Leopold Toetsch wrote:


On Oct 30, 2005, at 1:54, Nick Glencross wrote:

Quick question...

I've been looking through inter_run and extend to see how to pass arguments to a parrot method/function from C, but all the prototypes that I've seen have '...' or 'va_list' to accept the arguments.

If I don't know what the arguments or their respective types are at compile time, what function is best for me?


There are 2 cases here:
1) you know the amount of args
2) you don't

In both cases you can use Parrot_runops_fromc_args() with a signature of "vPPP" or "vP" respectively. If you expect a return value change the initial 'v' to 'P'. For the second case you have to put all args into a *PMCArray.
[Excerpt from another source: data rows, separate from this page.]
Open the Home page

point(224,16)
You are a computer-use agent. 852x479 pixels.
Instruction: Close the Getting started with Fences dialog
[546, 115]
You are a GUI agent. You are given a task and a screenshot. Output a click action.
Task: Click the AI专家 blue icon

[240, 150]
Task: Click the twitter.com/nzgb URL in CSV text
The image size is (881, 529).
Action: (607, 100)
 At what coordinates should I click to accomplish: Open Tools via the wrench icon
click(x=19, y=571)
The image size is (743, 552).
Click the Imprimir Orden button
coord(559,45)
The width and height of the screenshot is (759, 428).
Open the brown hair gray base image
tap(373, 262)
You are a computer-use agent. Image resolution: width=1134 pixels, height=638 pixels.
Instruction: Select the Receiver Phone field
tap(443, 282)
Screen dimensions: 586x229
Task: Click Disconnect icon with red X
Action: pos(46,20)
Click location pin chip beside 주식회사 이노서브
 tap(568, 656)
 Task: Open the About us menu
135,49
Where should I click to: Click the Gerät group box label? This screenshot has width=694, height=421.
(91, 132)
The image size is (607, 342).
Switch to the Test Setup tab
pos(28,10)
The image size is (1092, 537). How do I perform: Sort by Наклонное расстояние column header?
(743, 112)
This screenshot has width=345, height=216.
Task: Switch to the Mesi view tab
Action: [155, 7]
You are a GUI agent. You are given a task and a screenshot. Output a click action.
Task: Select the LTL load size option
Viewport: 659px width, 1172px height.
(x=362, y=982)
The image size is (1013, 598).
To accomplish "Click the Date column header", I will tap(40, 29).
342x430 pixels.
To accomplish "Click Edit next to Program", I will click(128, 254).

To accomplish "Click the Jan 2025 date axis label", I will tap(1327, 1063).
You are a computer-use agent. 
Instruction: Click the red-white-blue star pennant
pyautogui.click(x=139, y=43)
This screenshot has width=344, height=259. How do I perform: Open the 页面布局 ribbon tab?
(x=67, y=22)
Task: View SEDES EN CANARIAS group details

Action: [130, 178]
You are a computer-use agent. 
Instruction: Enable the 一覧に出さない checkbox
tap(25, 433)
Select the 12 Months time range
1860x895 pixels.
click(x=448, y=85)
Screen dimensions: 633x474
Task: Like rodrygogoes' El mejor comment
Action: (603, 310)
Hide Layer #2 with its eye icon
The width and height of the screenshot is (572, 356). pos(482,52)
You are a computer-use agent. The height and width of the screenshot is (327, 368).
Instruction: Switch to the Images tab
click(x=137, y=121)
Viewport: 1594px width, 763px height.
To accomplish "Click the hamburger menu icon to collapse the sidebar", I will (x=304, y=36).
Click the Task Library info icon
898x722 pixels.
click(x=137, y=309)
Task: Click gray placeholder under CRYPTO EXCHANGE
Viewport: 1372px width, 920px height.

Hmmm. still don't think that's what I want. Obviously this is in the context of the NCI callback stuff that I'm looking into -- no surprises there.

The callback is written by the parrot coder, so let's say we have this:

.sub _call_back
   .param int a
   .param int b

   print "Hello world!\n"
   print a
   print " "
   print b
   print_newline

.end

The callback 'trampoline' code in C needs to call this, but doesn't know at compile time what to expect, but it does have the parrot signature (e.g. vii) and access to all the values to be passed on, albeit only by looping over them.

For case 1) I have the number of args and the signature, but don't believe that I can convert the arguments into a form that I can pass to any of the existing function calls.

In case 2), which I've just tried, I think that I'm right in saying that the *PMCArray will arrive as the first argument of _call_back, which will automagically convert to an int, being its length.

What think is needed is a routine which will dereference the array and pass its contents as arg1, arg2, ...

Thanks for your help Leo! As you can imagine this is the last step to having something to show for callbacks!